Evolutionary Machine Learning
Giovanni Squillero, Politecnico di Torino, Italy
Alberto Tonda, National Institute of Agronomic Research, France
Evolutionary machine-learning (EML) can be defined as a crossbreed between the fields of evolutionary computation (EC) and machine learning (ML). A first line of research ascribable to EML predates the recent ML bonanza and focuses on using EC algorithms to optimize frameworks: it included remarkable studies in the 1990s, such as the attempts to determine optimal topologies for an artificial neural network using a genetic algorithm. The other way around, a line tackling the use of ML techniques to boost EC algorithms appeared before 2000. More recently, scholars are proposing truly hybrid approaches, where EC algorithms are deeply embedded in frameworks performing ML tasks. This workshop’s topics of interest include but are not limited to: EA applied to ML tasks (e.g., evolutionary classifiers), EA applied to ML algorithms (e.g., evolutionary optimization of deep neural network), ML applied to EA algorithms (e.g., optimal parameter prediction), Real world applications of EML.
Investigating Optimization Problems from Machine Learning and Data Analysis
Marcus Gallagher, University of Queensland, Australia
Mike Preuss, University of Munster, Germany
Pascal Kerschke, University of Munster, Germany
In continuous black-box optimization, there are a number of benchmark problem sets and competitions.
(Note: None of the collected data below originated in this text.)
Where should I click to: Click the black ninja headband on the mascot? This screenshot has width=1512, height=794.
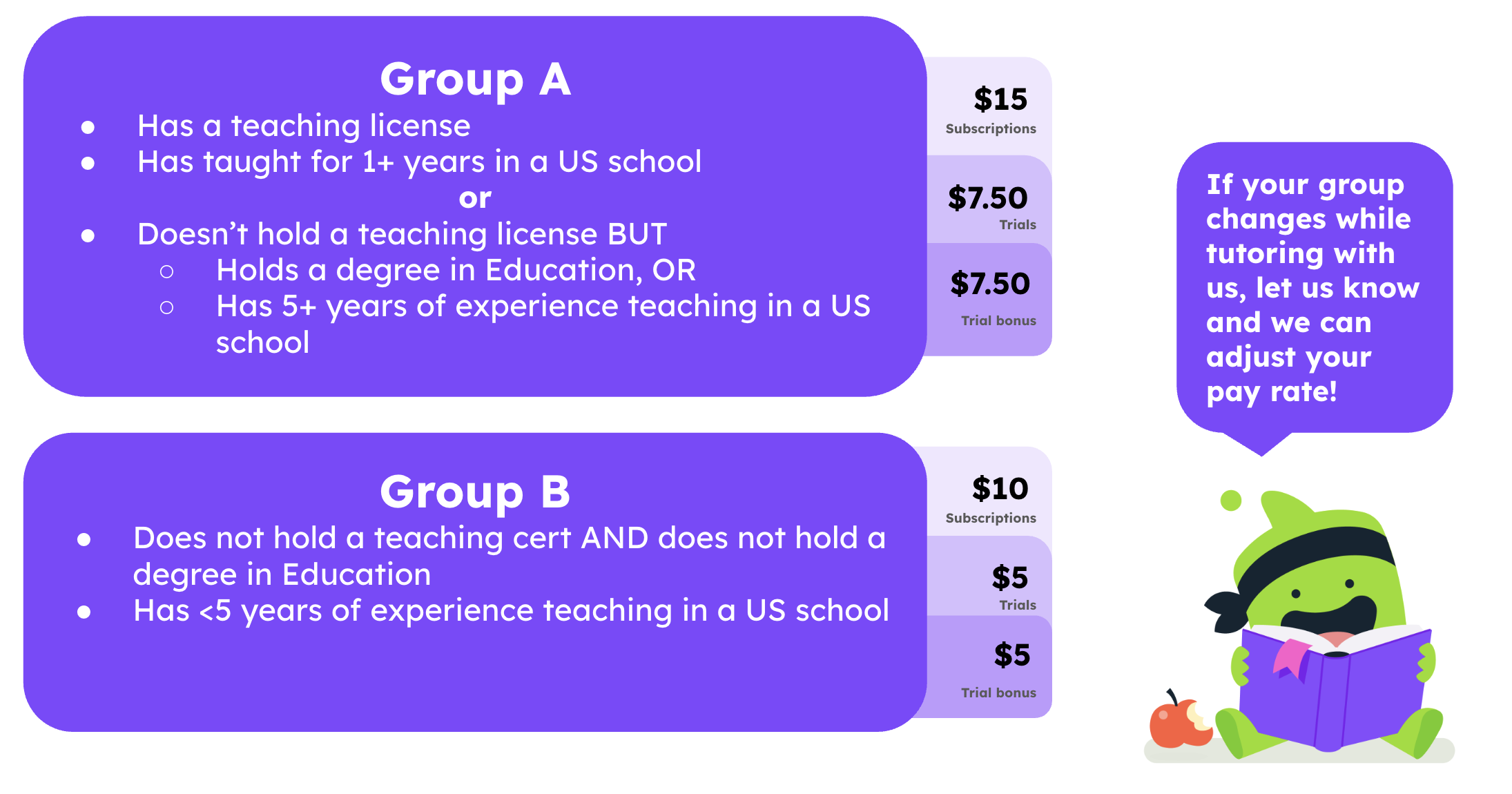(1298, 572)
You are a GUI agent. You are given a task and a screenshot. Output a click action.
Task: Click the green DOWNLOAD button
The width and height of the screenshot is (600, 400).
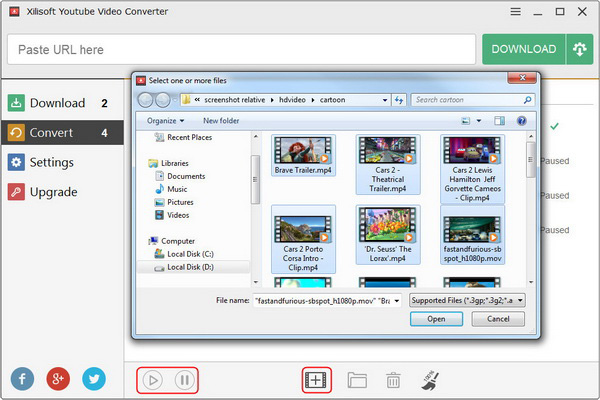pyautogui.click(x=523, y=49)
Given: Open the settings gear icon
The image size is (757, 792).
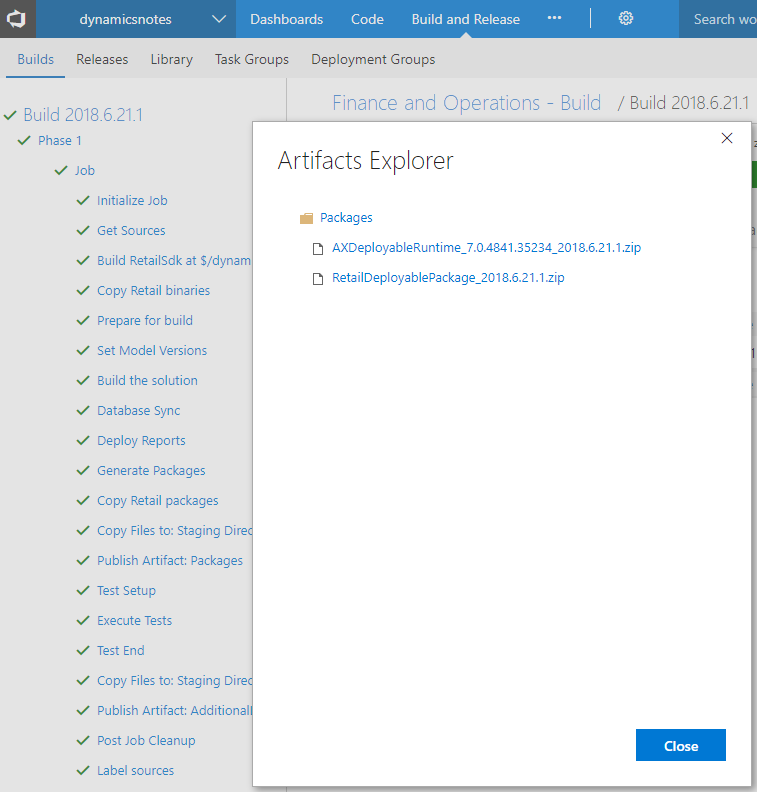Looking at the screenshot, I should [x=626, y=19].
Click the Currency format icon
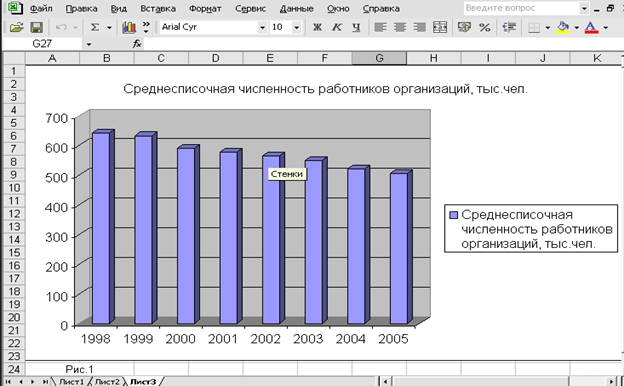This screenshot has height=386, width=624. pos(464,27)
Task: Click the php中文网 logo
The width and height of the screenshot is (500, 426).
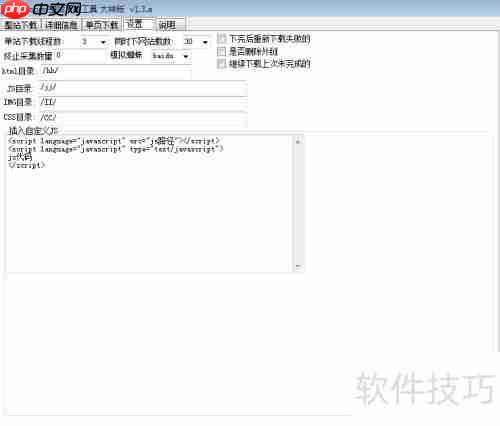Action: (41, 9)
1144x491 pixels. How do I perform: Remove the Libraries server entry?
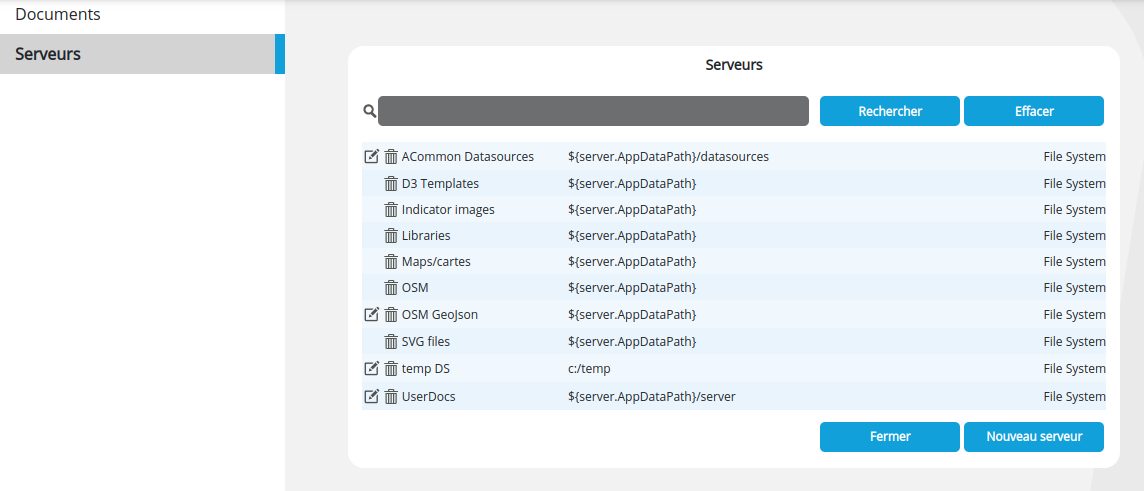point(391,236)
However, the focus has mainly been on the performance and comparison of algorithms on artificial problems. The aim of this workshop is to instead make a set of optimization problems the center of focus, bringing together researchers to discuss and develop deeper insights into the structure and difficulty of the problem set, as well as experimental methodology (including algorithms). Several problem classes (and specific problem instances) from the area of machine learning and data analysis will be proposed in advance of the workshop submission deadline. Participants will be invited to submit a brief paper that shows new insights into the problems, for example via exploratory landscape analysis, algorithm performance (with a focus on “why”) or analysis of the quality/diversity of solutions present in the problem instances.